Madame la présidente, monsieur le ministre, mes chers collègues, la pandémie a entraîné un choc économique terrible, inédit depuis 1945, comme Pascal Savoldelli vient de le dire.
Pourtant, cette première partie du PLF pour 2021 ressemble tellement à celle du précédent que je pourrais presque vous présenter l’explication de vote que notre ancien collègue Thierry Carcenac a prononcée l’an dernier au nom de notre groupe !
Disons-le : cette première partie est une occasion manquée. Nous aurions pu nous donner les moyens de créer de nouvelles solidarités, de soutenir la jeunesse et de changer notre modèle de développement pour le rendre plus durable, mais ce chemin n’a été emprunté ni par le Gouvernement ni par la majorité sénatoriale. Nous avions d’ailleurs rarement constaté une telle convergence de vues entre eux !
Nous saluons, certes, l’instauration d’une contribution exceptionnelle de solidarité sur le secteur de l’assurance, obtenue de haute lutte, mais nous avions proposé bien d’autres mesures pour permettre une meilleure redistribution des richesses : rétablissement d’un impôt de solidarité sur le capital, taxe sur les géants du numérique, report d’un an de la suppression de la taxe d’habitation pour les 20 % de foyers les plus aisés, maintien du niveau de l’impôt sur les sociétés pour les grandes entreprises, suppression de la flat tax comme de l’exit tax. Comme prévu, vous avez tout rejeté.
Vous n’avez pas eu autant de préventions lorsqu’il s’est agi, au printemps dernier, de faire payer la CRDS à tous les Français pour neuf années supplémentaires.
Quant au Gouvernement, il ne change pas de voie par rapport à la politique menée depuis trois ans, qu’il l’amplifie même, avec une baisse des impôts de production – comme par hasard ceux qui étaient perçus par les collectivités locales ! –, mais, bien sûr, sans conditionnalité.
La crise exceptionnelle que nous traversons nécessite pourtant de se réinventer, comme l’a dit lui-même le Président de la République.

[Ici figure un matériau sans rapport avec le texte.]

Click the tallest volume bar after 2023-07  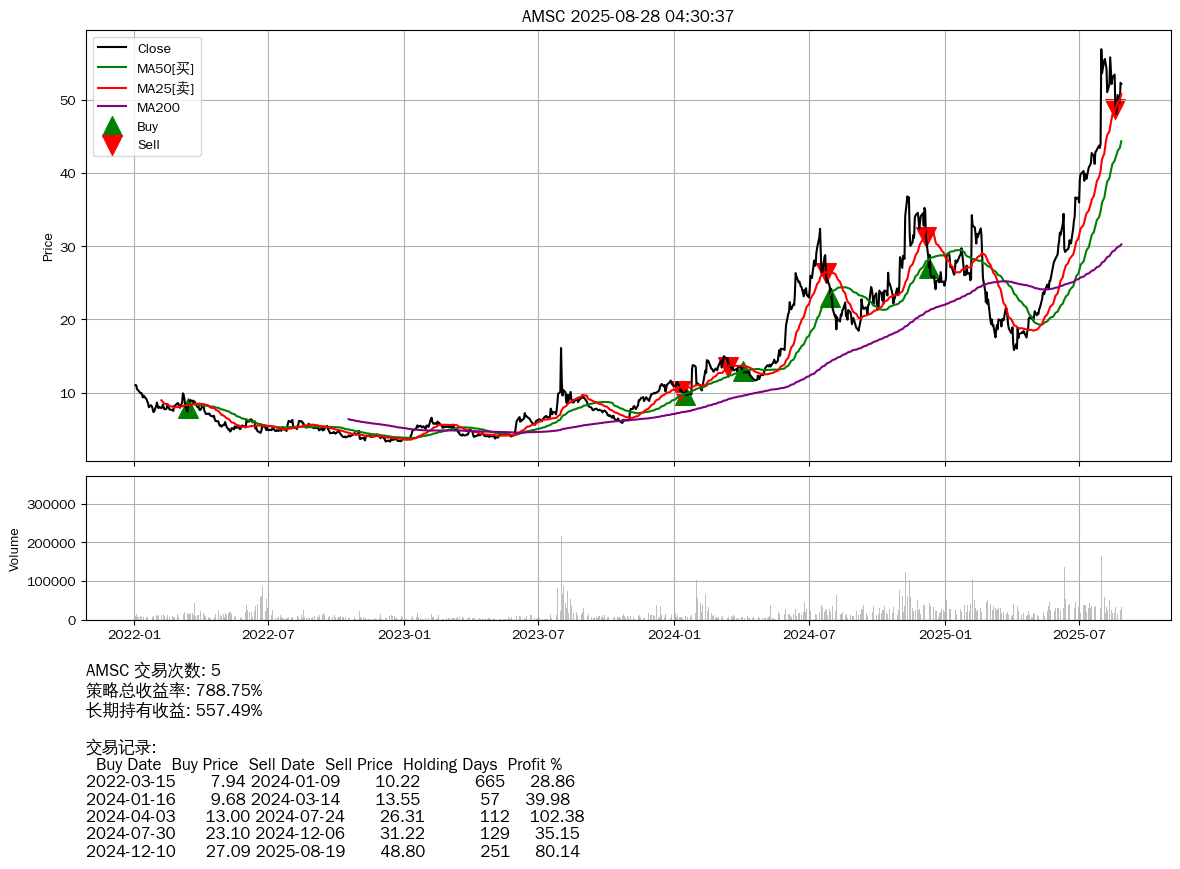pyautogui.click(x=561, y=578)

Même les économistes favorables à votre action en faveur de la compétitivité indiquent qu’il faut, en parallèle, agir beaucoup plus fortement sur la demande. Ils sont nombreux à relever, comme Jean Pisani-Ferry, des insuffisances vis-à-vis des victimes de la crise, à regretter le manque de soutien au pouvoir d’achat des plus modestes et la bombe à retardement des entreprises surendettées et qui devraient être aidées encore davantage.

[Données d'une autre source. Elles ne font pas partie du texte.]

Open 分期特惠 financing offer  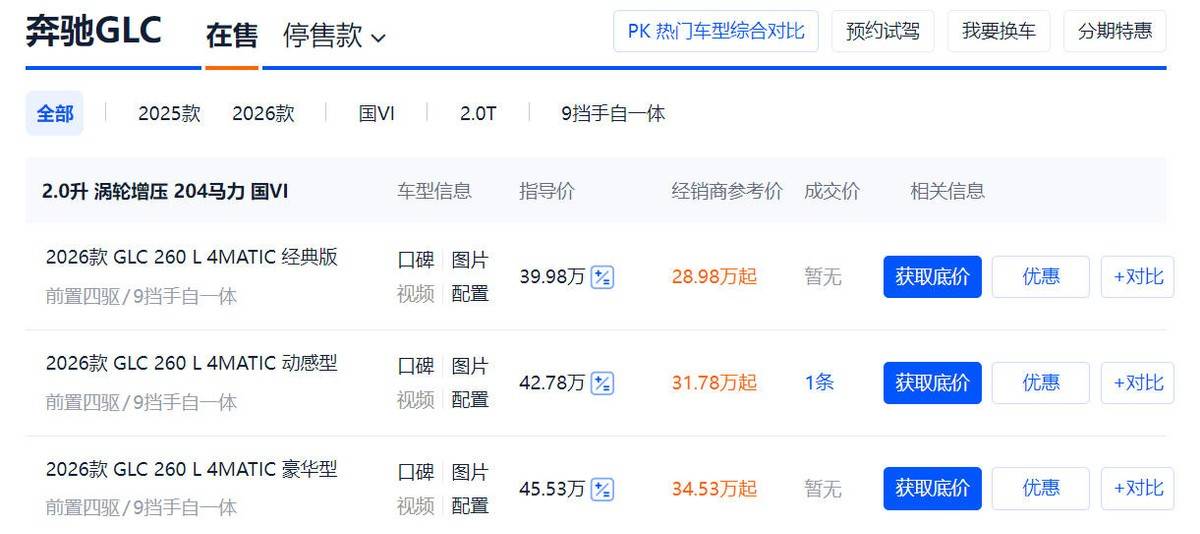pos(1114,31)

Dans cet ensemble insatisfaisant, l’adoption de nos amendements visant à appliquer le taux réduit de TVA aux productions des agences de presse, à la billetterie du e-sport, ou encore aux voyages en train apparaît comme une succession de petites victoires, petites quoique précieuses.
D’autres amendements que nous présentions ont aussi été votés, je ne les citerai pas tous, ils étaient souvent – par bonheur, reconnaissons-le ! – également présentés par un groupe de la majorité sénatoriale.
Je n’en dirai pas autant de nos amendements qui visaient à changer de modèle de développement et à favoriser une relance durable. Nous aurions pu, ensemble, encourager le Gouvernement à aller plus loin et à mettre en œuvre les conclusions de la Convention citoyenne pour le climat. Pourtant, même l’augmentation du malus automobile, pour ne prendre que cet exemple, a encore perdu de son ambition lors de nos débats. Cela en dit long sur votre timidité en matière environnementale ; cinq ans après les accords de Paris, au cœur d’une crise exceptionnelle qui aurait pu marquer une rupture, ce conservatisme nous déçoit.
Enfin, nous restons inquiets pour les finances des collectivités locales, même si l’article 22 bis a fait l’objet d’une suppression bienvenue par notre assemblée. Nous poursuivrons utilement le débat en seconde partie, avec la volonté de préserver les marges de manœuvre des collectivités et leur capacité à assumer leurs missions et à faire face à la crise sur nos territoires.
Mes chers collègues, vous l’aurez compris ce volet recettes ne nous convient pas. Nous proposions, par nos amendements, 22 milliards d’euros de recettes supplémentaires. Ce que vous appelez « ne pas augmenter les impôts », c’est-à-dire votre refus obstiné de faire contribuer davantage les plus fortunés et les grandes entreprises, constitue une erreur, à notre sens, et ce choix conduit à accroître le déficit public sans dégager les moyens d’un plan de relance et de solidarité à la hauteur de la situation.
Néanmoins, le groupe Socialiste, Écologiste et Républicain souhaite débattre de la seconde partie de ce projet de loi de finances. Nous attendrons le vote final sur l’ensemble du budget pour nous prononcer sur le fond, sans illusion, mais avec la volonté de défendre nos convictions et l’espoir de convaincre.